Print version ISSN 0103-5053

J. Braz. Chem. Soc. vol.24 no.7 São Paulo July 2013

http://dx.doi.org/10.5935/0103-5053.20130149 

ARTICLES

 

Pyrrolizidine alkaloids and diterpenes from Villasenoria orcuttii

 

 

Amira ArciniegasI; Ana L. Pérez-CastorenaI,*; Karina GonzálezI; Marisol Reyes-LezamaII; José Luis VillaseñorIII; Alfonso Romo de VivarI

IInstituto de Química, Universidad Nacional Autónoma de México, Circuito Exterior, Ciudad Universitaria, Coyoacán 04510, D. F., México
IICentro Conjunto de Investigación en Química Sustentable, Universidad Autónoma del Estado de México-Universidad Nacional Autónoma de México (UAEM-UNAM), Carretera Toluca-Atlacomulco, km 14.5, Toluca 50200, Estado de México, México
IIIInstituto de Biología, Universidad Nacional Autónoma de México, Circuito Exterior, Ciudad Universitaria, Coyoacán 04510, D. F., México

 

 


ABSTRACT

The chemical study of Villasenoria orcuttii, the only species of the genus Villasenoria, afforded three acyclic diterpenes, two of them described for the first time. Two pyrrolizidine alkaloids, florosenine and floridanine, among other known compounds were also isolated. The absolute configuration of floridanine was determined by X-ray analysis using anomalous dispersion with Cu Kαradiation, and its1 H and13 C nuclear magnetic resonance (NMR) data were corrected.

Keywords: Villasenoria orcuttii, diterpenes, pyrrolizidine alkaloids, absolute configuration


RESUMO

O estudo químico da Villasenoria orcuttii, a única espécie do gênero Villasenoria, levou ao isolamento de três diterpenos acíclicos, dois deles descritos pela primeira vez. Dois alcaloides pirrolizidínicos, florosenina e floridanina, entre outros compostos já conhecidos, também foram isolados.
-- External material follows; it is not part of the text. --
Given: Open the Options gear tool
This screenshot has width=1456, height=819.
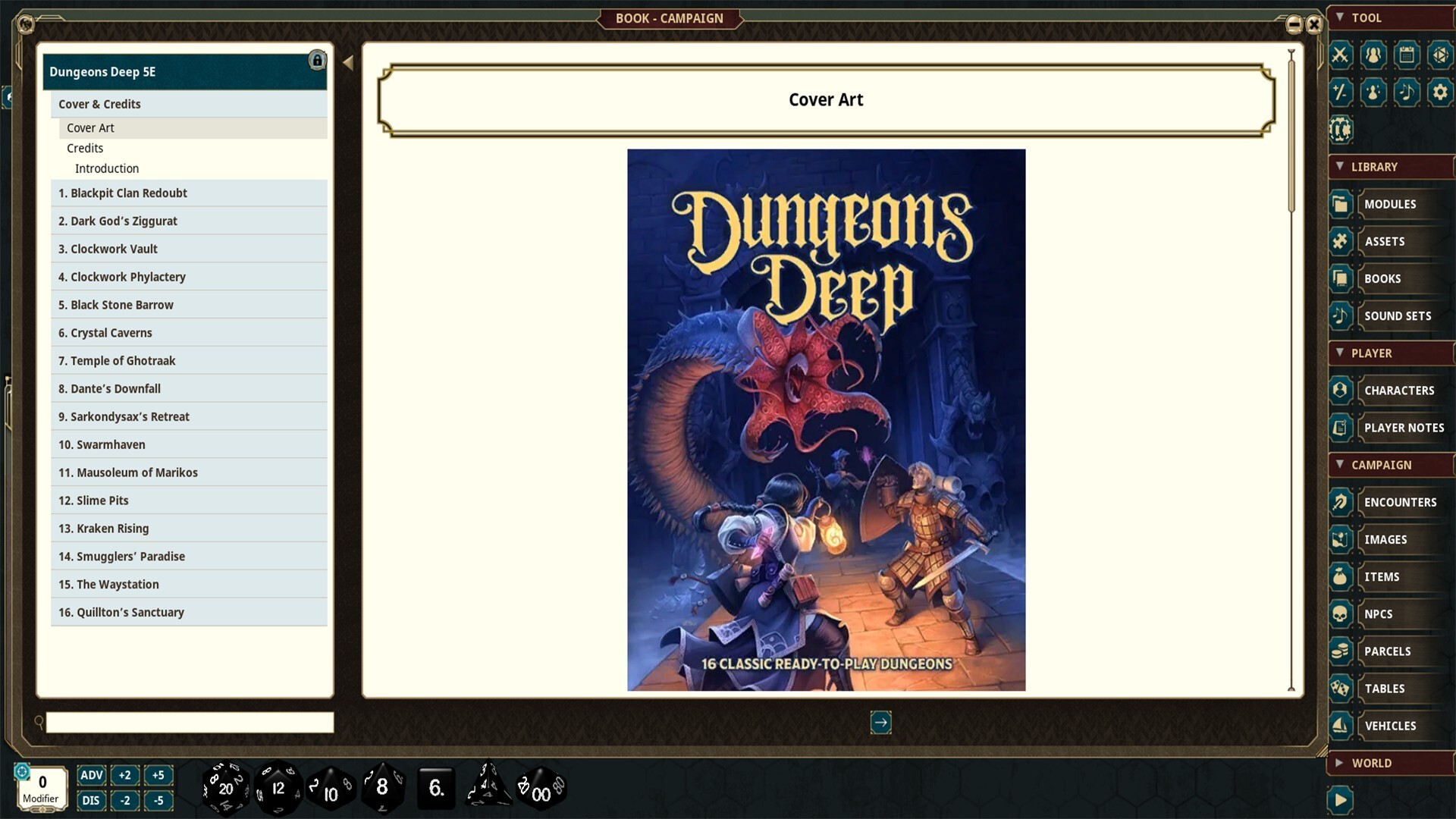Looking at the screenshot, I should [1439, 93].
A configuração absoluta da floridanina foi determinada por análise de raios X usando dispersão anômala com radiação Cu Kα e seus dados de ressonância magnética nuclear (RMN) de1 H e de13 C foram corrigidos.


 

 

Introduction

Villasenoria orcuttii, the only species of the genus Villasenoria (Asteraceae, Senecioneae), is a shrub that grows in the rainforest of Chiapas, Oaxaca and Southern Veracruz (Mexico) at 100 to 2000 m of elevation. 1 Villasenoria orcuttii (formerly Senecio orcuttii) was initially included into the genus Telanthophora, which together with the genus Pittocaulon is constituted by species segregated from the traditional section Terminales Greenm. of the genus Senecio s.l. 2 Further studies evidenced the differences between Senecio (Telanthophora) orcuttii and other species of Senecio, Thelantophora or Pittocaulon and placed it into his own genus: Villasenoria. 1 To the best of our knowledge, there is no chemical work on the genus Villasenoria. Previous studies on its related genera, Telanthophora, Senecio and Pittocaulon, described the presence, in the three of them, of sesquitepene derivatives mainly of eremophilane and/or oplopane types, while pyrrrolizidine alkaloids (PAs) have been found only in species of Senecio and Pittocaulon. 3 As continuation of our survey on Senecioneae, it is reported the isolation of three acyclic diterpenes from Villasenoria orcuttii: phytane-1,2,3-triol (1), previously obtained as a synthetic product,4,5 and compounds 2 and 3 which are described for the first time, two PAs: florosenine (4)6-8 and floridanine (5),6,9 together with methyl ferulate (6),10 pterolactame (7),11 tyramine (8)12 and β-sitosteryl glucoside (Figure 1). Additionally, the absolute configuration of floridanine (5) was determined by X-ray analysis and its1 H and13 C nuclear magnetic resonance (NMR) data were corrected.

 

Results and Discussion

Compound2was obtained as colorless oil. Its IR spectrum indicated the presence of hydroxyl (3455 cm-1) and carbonyl groups (1742 cm-1). The molecular formula C22H44O4 was determined by high-resolution electrospray ionization mass spectrometry (HRESIMS). The13 C NMR analysis of 2 indicated the presence of three oxygenated carbon atoms and a carbonyl function, besides the signals of three methines, nine methylenes and five methyl groups. The1 H NMR spectrum exhibited four secondary (δH 0.84-0.88), a tertiary (δH 1.23) and an acetyl (δH 2.12) methyl groups; an oxygenated methylene (δH 4.32, dd, J 11.6, 2.8 Hz; 4.09, dd, J 11.6, 8.4 Hz) and an oxygenated methine (δH 3.69, dd, J 8.4, 2.8 Hz). 2D NMR spectroscopy allowed the identification of a 3,7,11,15-tetramethylhexadecane skeleton with a vicinal terminal triol, one of them acetylated, indicating that compound 2 was the 1-O-acetyl derivative of the compound 1, as confirmed by the isolation of 2 by the selective acetylation of the compound 1.13

Compound 3, isolated as colorless oil, showed the molecular formula C20 (HRESIMS). The NMR spectra were similar to that one from compound 1 with the additional signals of a disubstituted double bond and a hydroxymethine. The long-range (HMBC)1 H-13 C NMR correlation experiment allowed to locate these groups at C-15 and C-14, respectively. As in compound 1, three vicinal hydroxyl groups at C-1, C-2 and C-3 were observed, therefore, the structure of 3 was elucidated as 3,7,11,15-tetramethyl-15-hexadecene-1,2,3,14-tetraol.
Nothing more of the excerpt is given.